Could you write out, word for word, only the lines from the one containing "The image size is (961, 441)." through the last line of the data below?

========

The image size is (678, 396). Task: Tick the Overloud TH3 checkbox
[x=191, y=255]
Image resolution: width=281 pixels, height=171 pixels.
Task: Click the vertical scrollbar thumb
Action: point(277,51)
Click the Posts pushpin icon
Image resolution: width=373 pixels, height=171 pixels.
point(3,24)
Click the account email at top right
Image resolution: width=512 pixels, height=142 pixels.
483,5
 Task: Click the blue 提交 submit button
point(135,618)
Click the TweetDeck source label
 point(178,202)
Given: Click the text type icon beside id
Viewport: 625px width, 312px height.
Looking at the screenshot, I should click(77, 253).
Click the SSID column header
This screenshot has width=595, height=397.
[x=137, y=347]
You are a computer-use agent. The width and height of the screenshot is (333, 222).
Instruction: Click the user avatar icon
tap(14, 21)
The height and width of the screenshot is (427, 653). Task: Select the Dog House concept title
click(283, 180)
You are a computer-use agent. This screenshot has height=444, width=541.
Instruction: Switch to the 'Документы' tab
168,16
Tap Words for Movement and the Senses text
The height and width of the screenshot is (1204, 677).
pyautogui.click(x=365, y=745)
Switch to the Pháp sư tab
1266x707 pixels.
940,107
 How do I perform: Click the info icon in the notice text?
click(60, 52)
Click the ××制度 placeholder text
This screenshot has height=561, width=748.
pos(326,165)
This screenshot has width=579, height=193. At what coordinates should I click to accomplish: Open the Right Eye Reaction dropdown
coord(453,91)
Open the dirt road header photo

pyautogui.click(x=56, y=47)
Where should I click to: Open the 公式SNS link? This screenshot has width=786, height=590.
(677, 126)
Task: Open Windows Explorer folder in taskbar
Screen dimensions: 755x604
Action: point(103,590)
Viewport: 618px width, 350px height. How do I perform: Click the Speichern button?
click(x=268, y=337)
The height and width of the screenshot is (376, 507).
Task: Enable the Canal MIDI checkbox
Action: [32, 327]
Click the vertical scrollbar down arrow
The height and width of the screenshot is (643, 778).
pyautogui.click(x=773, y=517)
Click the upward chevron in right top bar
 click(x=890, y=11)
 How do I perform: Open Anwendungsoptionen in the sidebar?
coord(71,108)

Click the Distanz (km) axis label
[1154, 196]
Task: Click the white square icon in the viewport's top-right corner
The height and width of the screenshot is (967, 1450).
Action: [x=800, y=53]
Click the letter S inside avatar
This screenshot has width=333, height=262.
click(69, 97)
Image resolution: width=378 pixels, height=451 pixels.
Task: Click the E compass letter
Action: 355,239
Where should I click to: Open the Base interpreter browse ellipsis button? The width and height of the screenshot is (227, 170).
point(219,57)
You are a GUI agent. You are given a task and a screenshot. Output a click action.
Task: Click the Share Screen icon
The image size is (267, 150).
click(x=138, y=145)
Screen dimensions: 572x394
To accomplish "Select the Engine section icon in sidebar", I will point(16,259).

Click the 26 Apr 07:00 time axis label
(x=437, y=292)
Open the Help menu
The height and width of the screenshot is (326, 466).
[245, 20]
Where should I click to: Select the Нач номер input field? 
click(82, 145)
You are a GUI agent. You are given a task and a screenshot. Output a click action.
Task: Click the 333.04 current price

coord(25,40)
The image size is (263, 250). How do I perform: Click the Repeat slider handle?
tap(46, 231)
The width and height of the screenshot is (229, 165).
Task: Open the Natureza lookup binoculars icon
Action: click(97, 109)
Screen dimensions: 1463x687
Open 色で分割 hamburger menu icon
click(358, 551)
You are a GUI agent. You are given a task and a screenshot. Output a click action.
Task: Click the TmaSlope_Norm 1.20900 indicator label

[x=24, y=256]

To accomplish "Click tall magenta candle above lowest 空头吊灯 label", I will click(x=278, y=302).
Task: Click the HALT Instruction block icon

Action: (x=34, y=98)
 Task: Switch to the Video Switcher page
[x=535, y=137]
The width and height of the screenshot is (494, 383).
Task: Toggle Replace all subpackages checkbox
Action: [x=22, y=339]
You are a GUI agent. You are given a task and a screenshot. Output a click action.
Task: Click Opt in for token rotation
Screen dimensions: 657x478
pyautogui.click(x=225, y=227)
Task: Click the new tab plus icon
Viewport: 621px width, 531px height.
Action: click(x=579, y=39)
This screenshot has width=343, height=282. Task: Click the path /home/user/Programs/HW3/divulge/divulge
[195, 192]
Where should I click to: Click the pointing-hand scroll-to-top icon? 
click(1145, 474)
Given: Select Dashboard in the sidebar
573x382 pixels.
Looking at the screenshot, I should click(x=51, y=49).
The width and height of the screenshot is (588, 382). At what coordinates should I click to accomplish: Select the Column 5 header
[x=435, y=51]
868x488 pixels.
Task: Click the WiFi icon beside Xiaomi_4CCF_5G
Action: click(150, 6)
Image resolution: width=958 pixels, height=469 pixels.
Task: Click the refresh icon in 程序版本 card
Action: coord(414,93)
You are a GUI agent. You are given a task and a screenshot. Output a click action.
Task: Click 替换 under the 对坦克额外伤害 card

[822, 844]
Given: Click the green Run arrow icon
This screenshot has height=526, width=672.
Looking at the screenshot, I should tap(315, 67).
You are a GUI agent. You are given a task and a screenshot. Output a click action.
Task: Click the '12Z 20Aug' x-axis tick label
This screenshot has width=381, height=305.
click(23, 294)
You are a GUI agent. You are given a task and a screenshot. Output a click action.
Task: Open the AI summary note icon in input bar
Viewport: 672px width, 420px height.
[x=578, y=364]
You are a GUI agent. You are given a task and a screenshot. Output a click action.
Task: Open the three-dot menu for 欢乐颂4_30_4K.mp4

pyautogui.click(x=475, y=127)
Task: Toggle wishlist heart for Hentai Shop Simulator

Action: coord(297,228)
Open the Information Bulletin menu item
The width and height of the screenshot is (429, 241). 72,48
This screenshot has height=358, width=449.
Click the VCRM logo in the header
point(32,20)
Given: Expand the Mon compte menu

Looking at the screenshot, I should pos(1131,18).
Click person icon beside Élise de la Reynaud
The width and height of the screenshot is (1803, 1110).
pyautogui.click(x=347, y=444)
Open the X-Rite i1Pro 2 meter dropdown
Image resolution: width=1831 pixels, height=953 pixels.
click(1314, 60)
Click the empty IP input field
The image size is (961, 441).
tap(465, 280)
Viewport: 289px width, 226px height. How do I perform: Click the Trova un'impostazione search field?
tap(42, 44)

========

■ **Result for this exercise**:
The image size is (961, 441).
tap(465, 280)
Viewport: 289px width, 226px height. How do I perform: Click the Trova un'impostazione search field?
tap(42, 44)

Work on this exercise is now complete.